Las compañías de servicios petroleros, así como algunas empresas de hidrocarburos europeas “pegadas” al petróleo y al gas robado por el régimen en Venezuela, también están untadas por la misma medida.
No importa que los malandros del régimen amenacen a todos aquellos que celebramos y venimos pidiendo la suspensión de los guisos con todas esas empresas petroleras con cárceles y mil estupideces adicionales, porque muy pronto todas ellas, junto con todos ellos, van a estar fuera de esa jugada.
Más rápido que lo que espabila un loco, ni Maduro, ni Diosdado, ni Padrino, ni el pequeñísimo grupo que se embolsilla las riquezas en hidrocarburos con que cuenta Venezuela podrán continuar beneficiándose de toda esa plata robada a todos los venezolanos. Sin duda que reaccionarán. ¡Ya lo están haciendo!

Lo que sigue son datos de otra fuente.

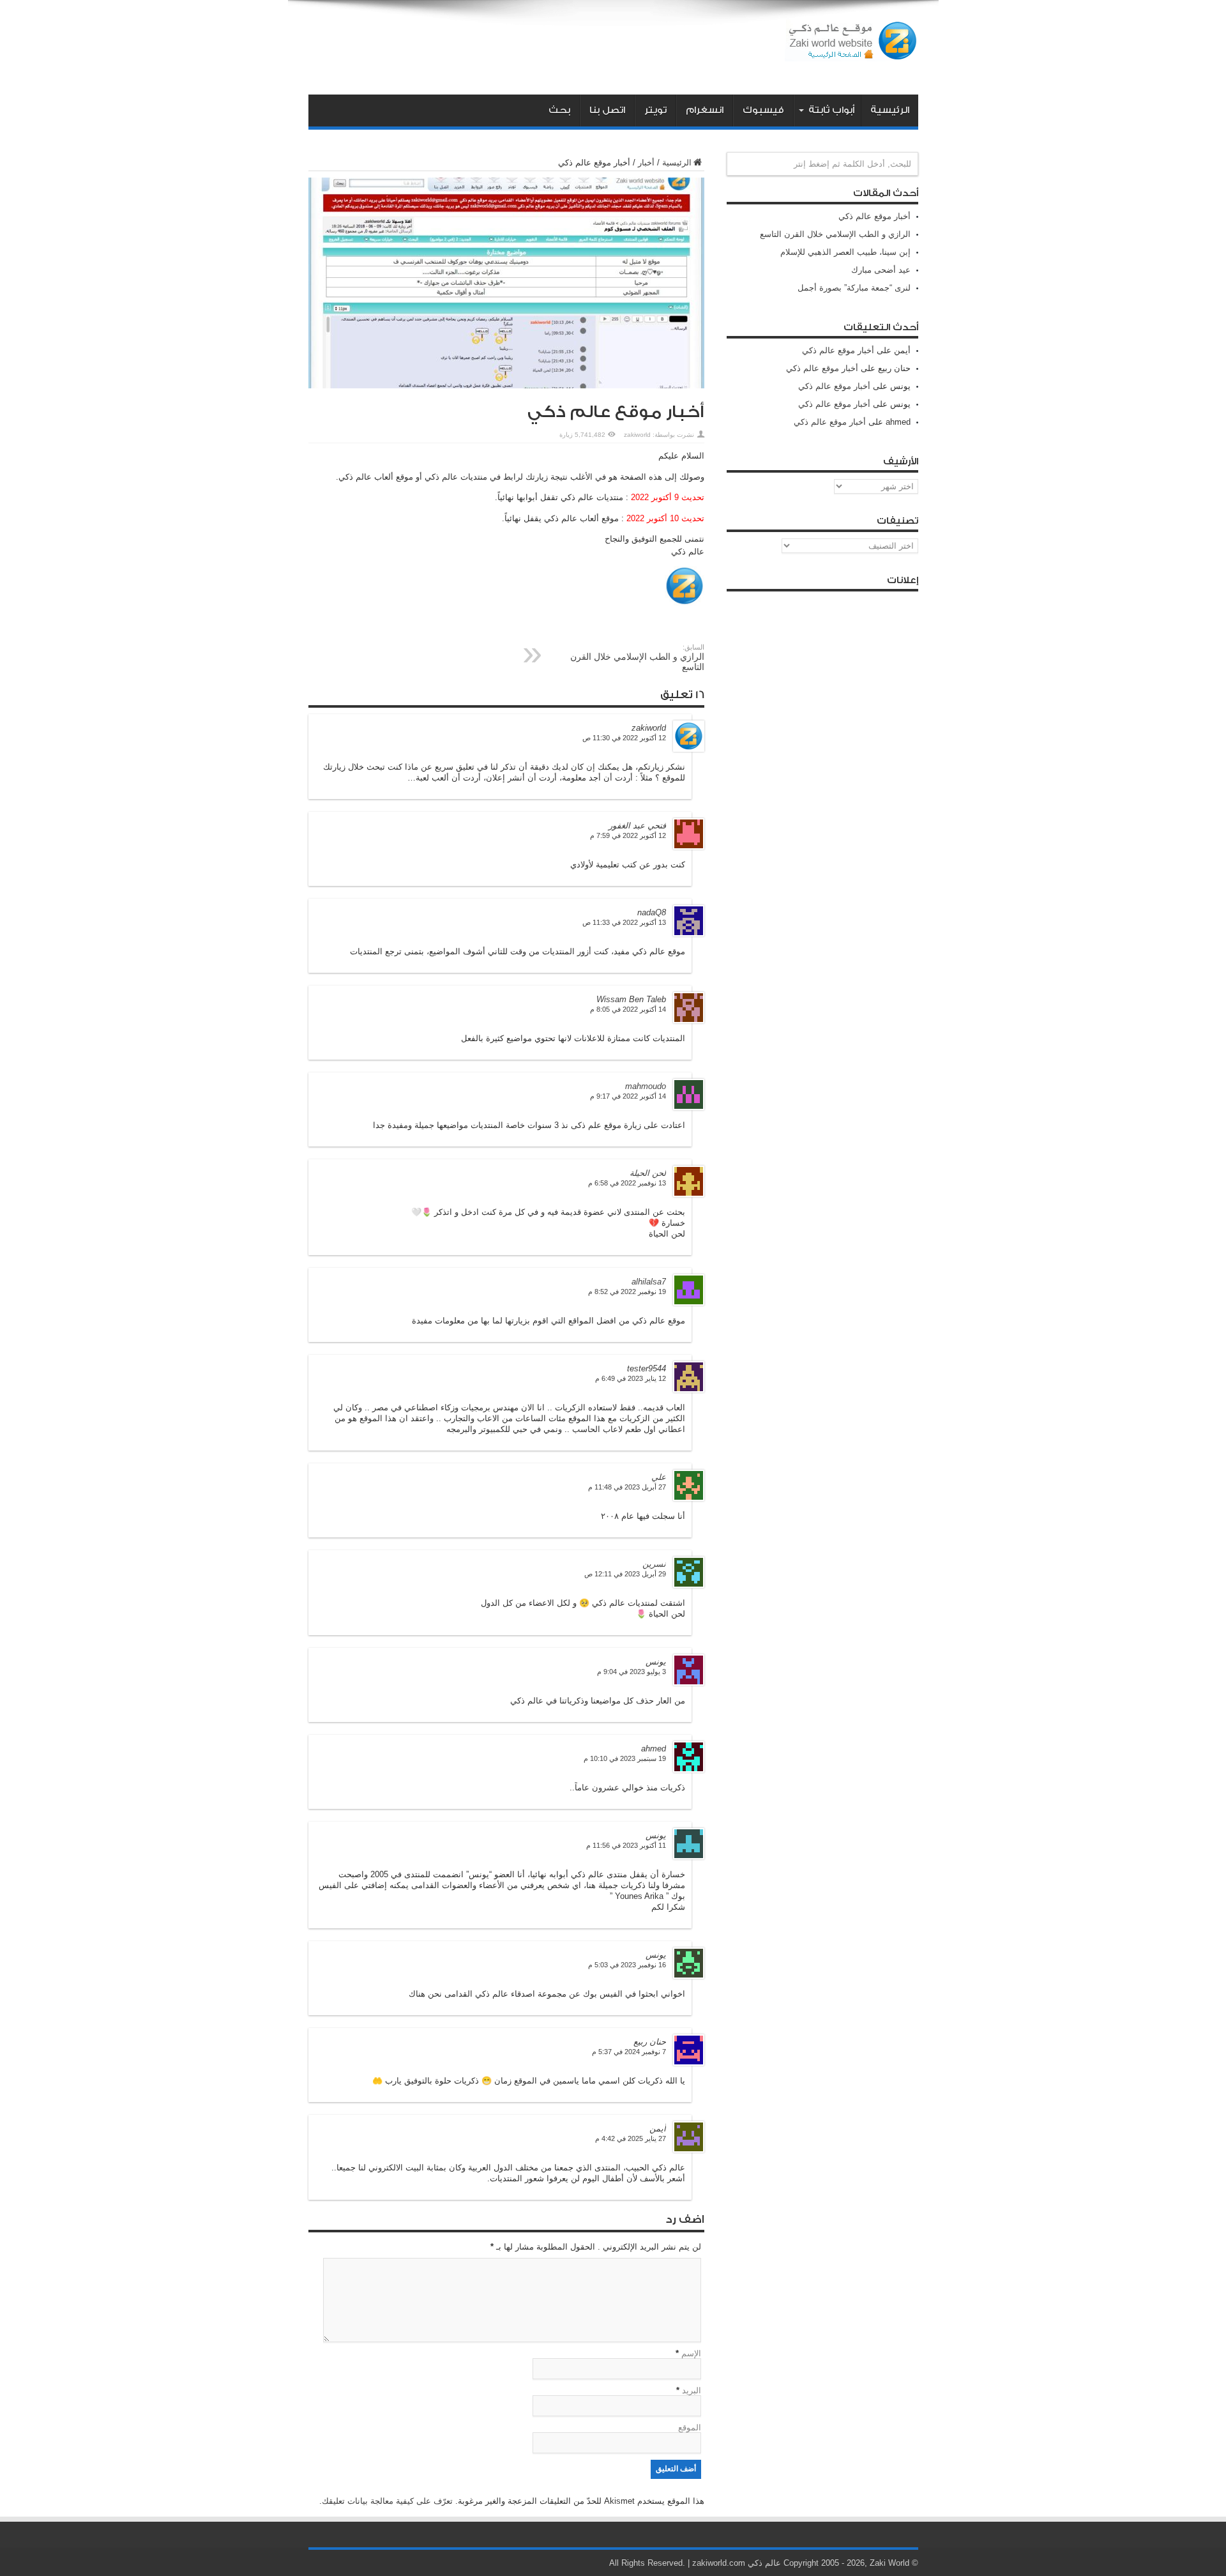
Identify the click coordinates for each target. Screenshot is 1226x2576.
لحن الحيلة (648, 1173)
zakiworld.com (718, 2563)
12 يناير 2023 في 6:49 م (630, 1378)
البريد (691, 2390)
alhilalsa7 (649, 1281)
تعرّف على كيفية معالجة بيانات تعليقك (387, 2501)
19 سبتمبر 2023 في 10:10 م (625, 1758)
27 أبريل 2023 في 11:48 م (627, 1487)
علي (658, 1477)
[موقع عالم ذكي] (851, 52)
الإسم (691, 2353)
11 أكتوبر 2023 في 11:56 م (626, 1845)
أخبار (646, 162)
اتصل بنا (607, 110)
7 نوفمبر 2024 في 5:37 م (629, 2051)
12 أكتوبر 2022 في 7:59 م (628, 835)
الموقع (689, 2427)
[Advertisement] (540, 50)
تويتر (655, 110)
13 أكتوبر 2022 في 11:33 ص (624, 922)
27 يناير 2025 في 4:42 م (630, 2138)
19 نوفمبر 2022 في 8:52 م (627, 1291)
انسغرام (704, 110)
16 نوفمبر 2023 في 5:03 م (627, 1965)
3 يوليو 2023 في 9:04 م (631, 1671)
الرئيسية (889, 110)
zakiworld (637, 434)
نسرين (654, 1564)
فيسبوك (763, 110)
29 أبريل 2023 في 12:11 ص (625, 1574)
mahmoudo (645, 1086)
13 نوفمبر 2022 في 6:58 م (627, 1183)
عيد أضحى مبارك (881, 270)
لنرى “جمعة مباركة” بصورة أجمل (854, 288)
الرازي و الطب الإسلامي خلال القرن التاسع (637, 657)
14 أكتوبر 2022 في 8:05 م (628, 1009)
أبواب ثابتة (831, 110)
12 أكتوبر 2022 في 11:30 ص (624, 738)
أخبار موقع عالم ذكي (874, 216)
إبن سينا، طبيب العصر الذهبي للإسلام (845, 252)
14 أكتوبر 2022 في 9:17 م (628, 1096)
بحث (559, 110)
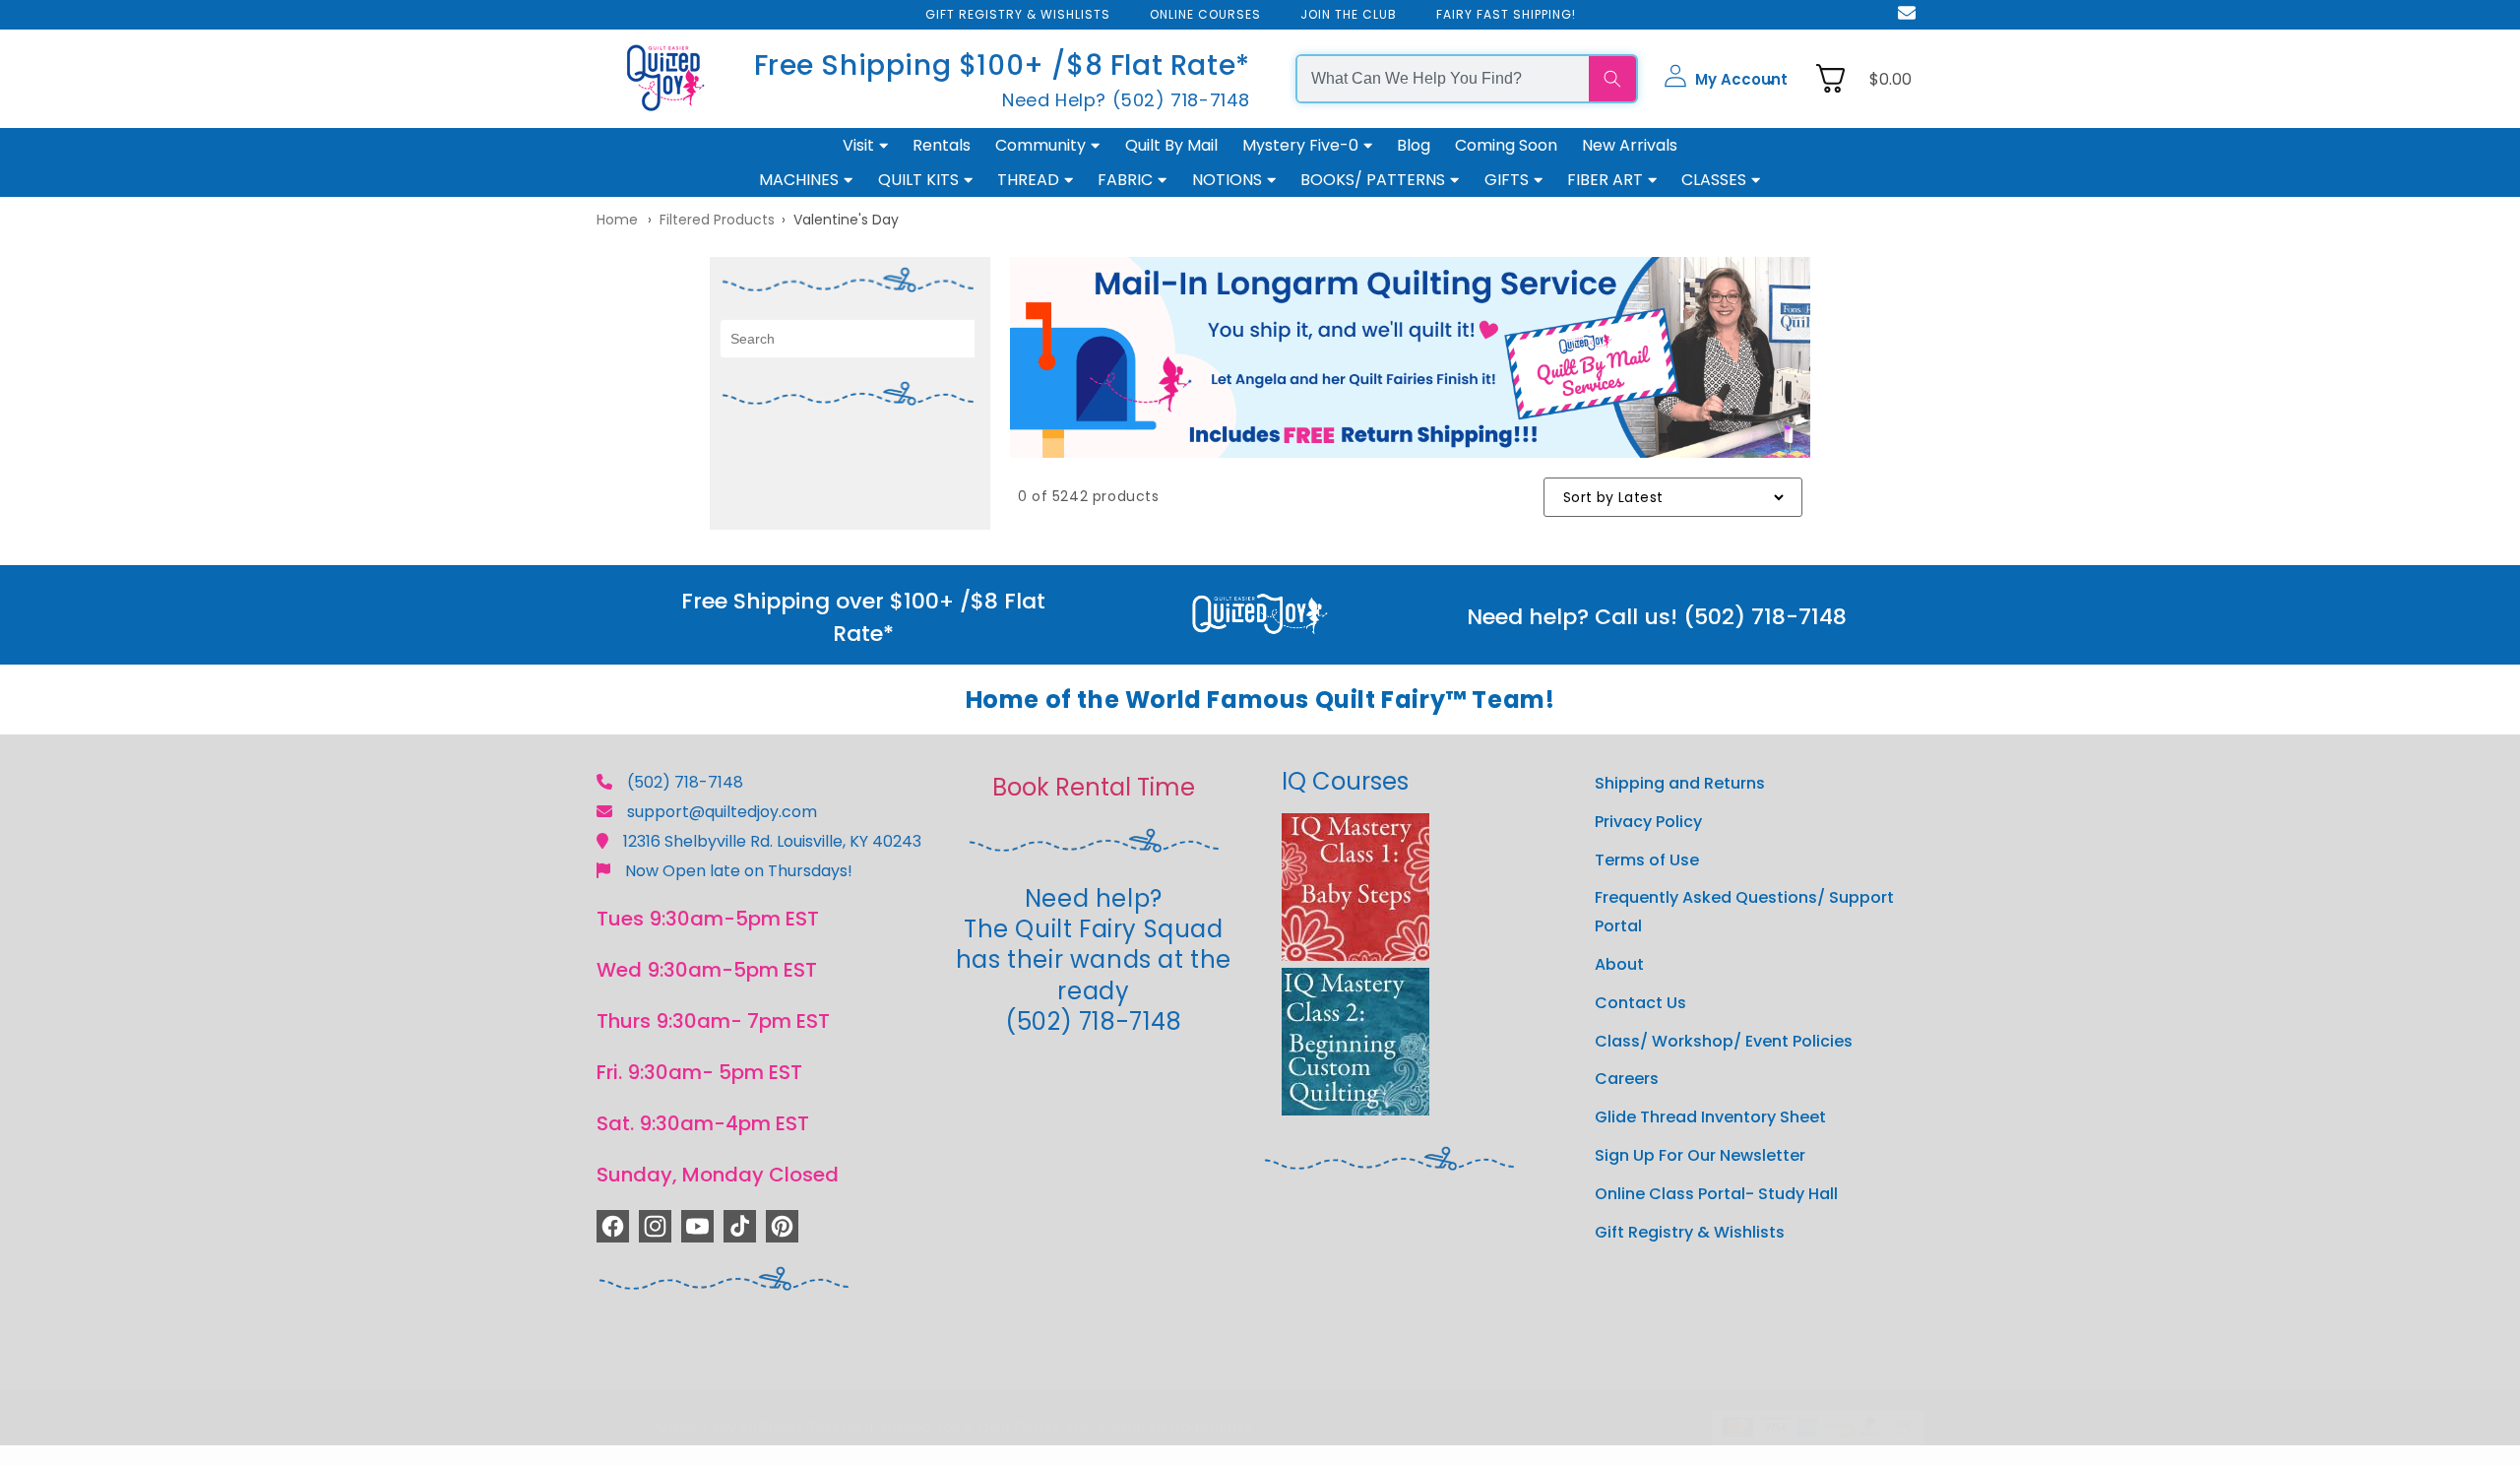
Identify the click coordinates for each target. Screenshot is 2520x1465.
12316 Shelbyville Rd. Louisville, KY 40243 (772, 841)
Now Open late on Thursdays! (738, 871)
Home (617, 219)
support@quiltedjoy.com (722, 811)
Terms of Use (1647, 860)
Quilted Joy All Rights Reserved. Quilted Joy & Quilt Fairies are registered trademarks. (957, 1427)
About (1619, 964)
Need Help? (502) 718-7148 (1126, 99)
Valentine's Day (846, 219)
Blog (1413, 145)
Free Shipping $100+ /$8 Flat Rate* (1002, 64)
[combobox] (1443, 78)
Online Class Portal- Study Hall (1716, 1193)
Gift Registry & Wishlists (1690, 1232)
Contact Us (1640, 1002)
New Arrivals (1629, 145)
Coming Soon (1506, 145)
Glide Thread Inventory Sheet (1710, 1117)
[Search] (1612, 78)
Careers (1627, 1078)
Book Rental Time (1093, 787)
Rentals (942, 145)
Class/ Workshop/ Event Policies (1724, 1041)
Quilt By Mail (1171, 145)
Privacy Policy (1648, 821)
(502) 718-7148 (685, 782)
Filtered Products (717, 219)
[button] (1726, 78)
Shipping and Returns (1680, 783)
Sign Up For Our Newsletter (1700, 1155)
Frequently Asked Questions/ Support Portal (1744, 911)
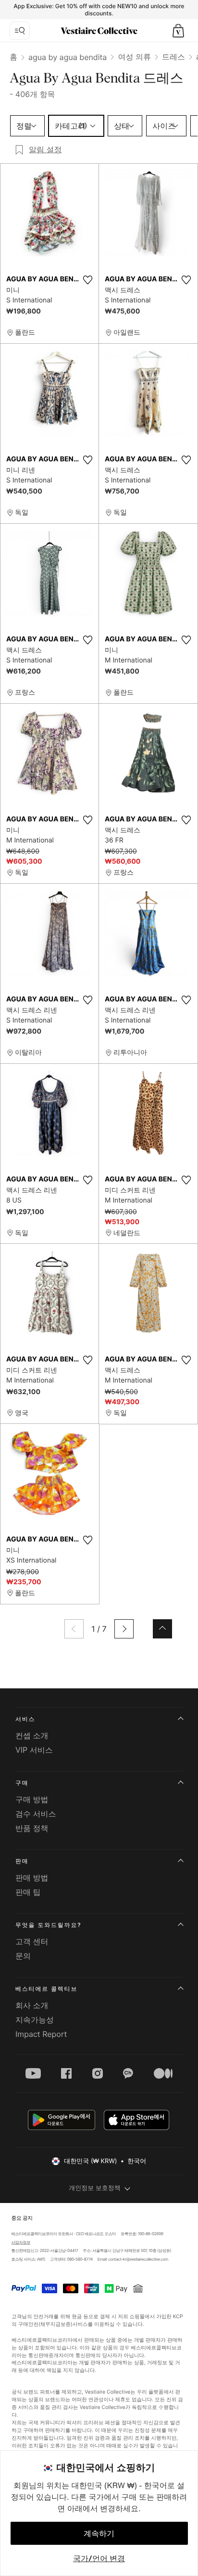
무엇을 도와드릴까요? (48, 1924)
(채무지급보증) (55, 2324)
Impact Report (41, 2034)
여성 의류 (134, 56)
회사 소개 (32, 2005)
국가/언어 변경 (99, 2558)
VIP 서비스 (34, 1750)
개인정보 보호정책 (95, 2188)
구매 (22, 1782)
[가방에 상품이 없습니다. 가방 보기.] (178, 30)
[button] (178, 30)
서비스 (25, 1718)
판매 (22, 1861)
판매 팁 (28, 1892)
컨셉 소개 (32, 1735)
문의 (23, 1956)
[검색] (20, 31)
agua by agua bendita (67, 57)
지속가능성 (34, 2019)
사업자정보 (20, 2242)
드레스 (173, 56)
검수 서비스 (35, 1813)
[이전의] (74, 1628)
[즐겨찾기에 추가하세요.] (87, 280)
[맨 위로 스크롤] (162, 1628)
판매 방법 (32, 1877)
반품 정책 (32, 1828)
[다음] (124, 1628)
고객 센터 (32, 1941)
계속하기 (99, 2533)
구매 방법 (32, 1799)
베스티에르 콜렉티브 (46, 1988)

La negativa de recibir más venezolanos deportados desde Estados Unidos ya está tomando forma. Quizás como provocación a Donald Trump, o quizás como una forma de pataleo trasnochado que aspira a que reconsideren la “cosa”.
Así todo, la basura del siglo XXI, que sabe quedará muy disminuida por la suspensión en la entradas de unos fondos limpios y bellos, que la buena fe del presidente Joe Biden les permitió amasar, no se va a quedar con “esa”. ¡Malandro, de lo imprevisible, es totalmente previsible!
Ojalá que a aquellos imbéciles no les dé un arrebato de última hora y salgan a poner la torta agrediendo a Guyana.
Venezuela, ni por el carajo, es aquella Argentina de Fortunato Galtieri de los años 80. Si a los mentecatos del siglo XXI les da por confundir a la Zona en Reclamación con las Islas Malvinas, no solo les va a salir el tiro por la culata.
Una acción temeraria de esa naturaleza puede ser, perfectamente, el principio de su más rápido fin. ¡Ojalá y se equivoquen!